=== Section Start ===

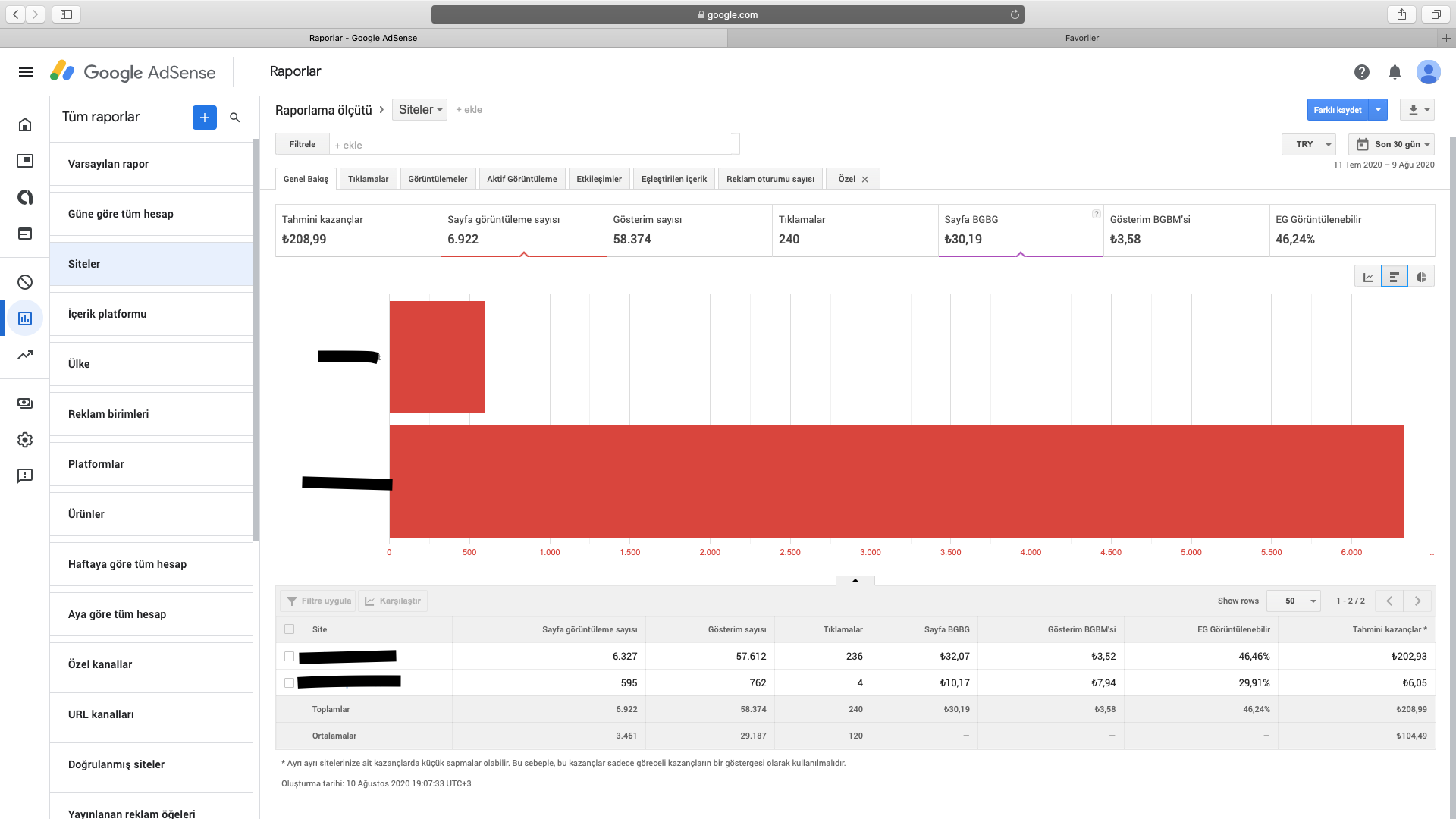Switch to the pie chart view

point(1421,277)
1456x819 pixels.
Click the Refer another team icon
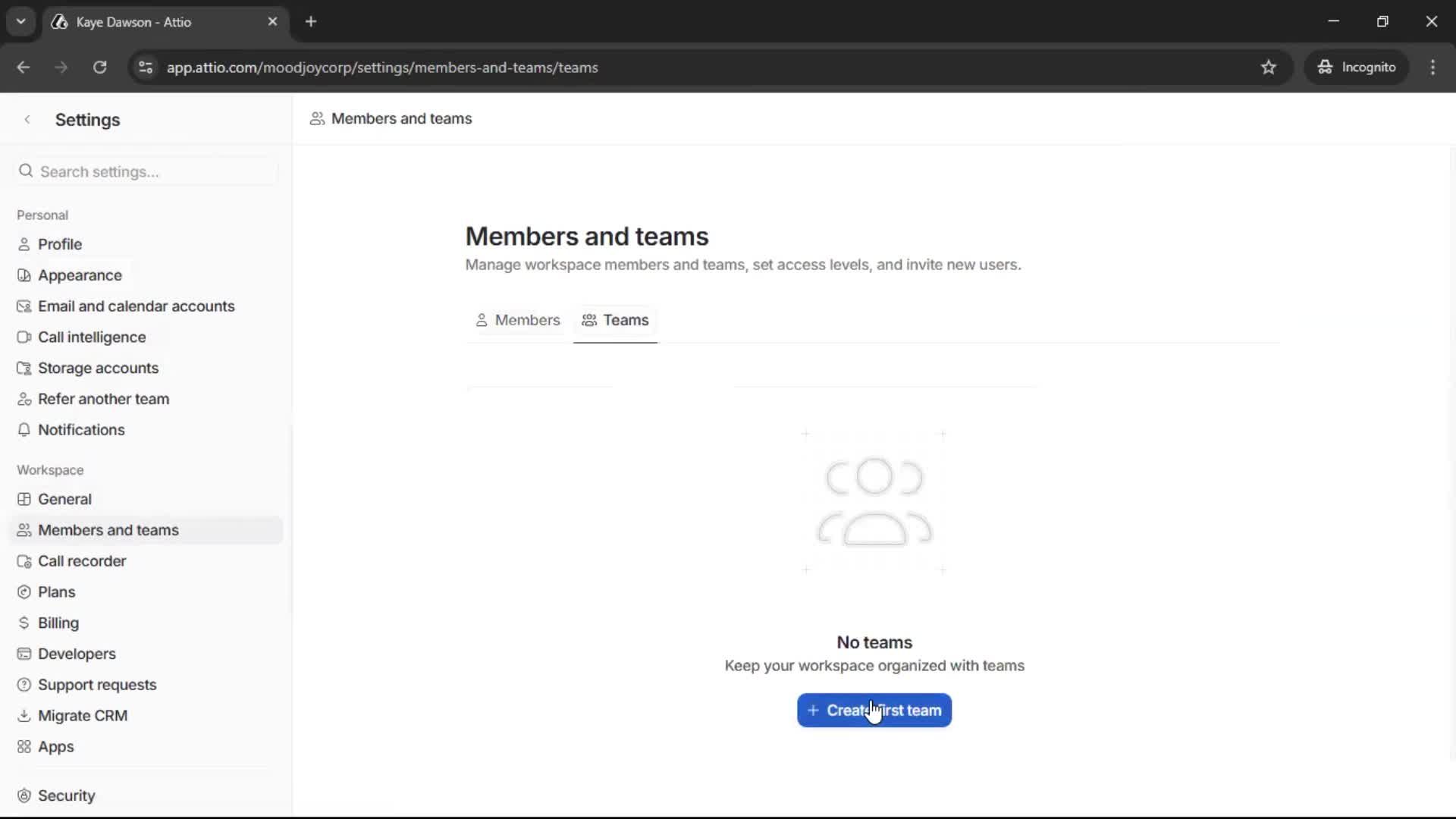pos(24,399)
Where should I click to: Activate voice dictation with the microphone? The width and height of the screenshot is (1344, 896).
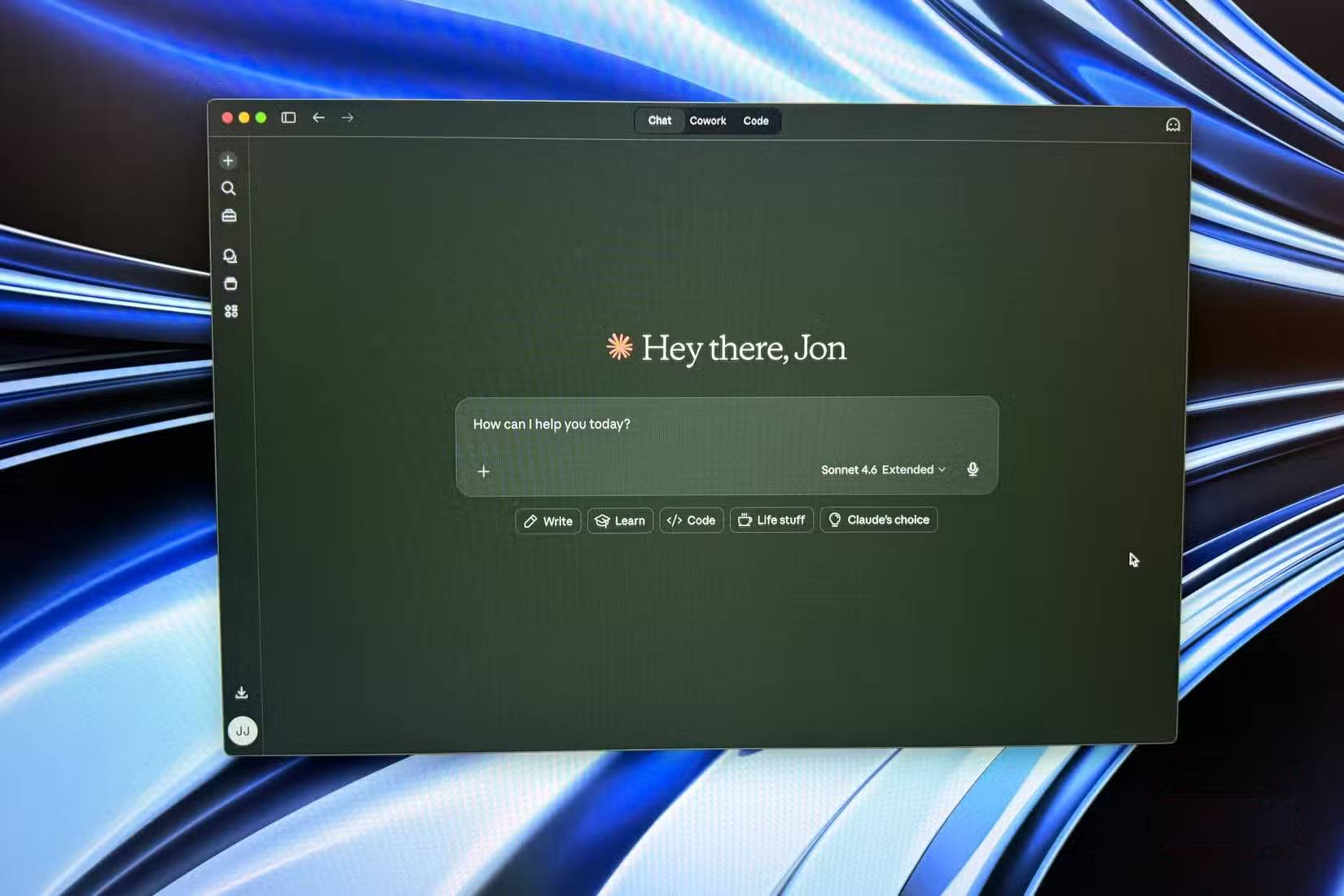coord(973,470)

=== Section End ===

**What needs to be done:** Each line from the one containing "1456x819 pixels." through the last line above should be retyped exactly, and no other line. Any picture is to be left out.

**Result for this exercise:**
1456x819 pixels.
Click the Refer another team icon
pos(24,399)
Where should I click to: Activate voice dictation with the microphone? The width and height of the screenshot is (1344, 896).
coord(973,470)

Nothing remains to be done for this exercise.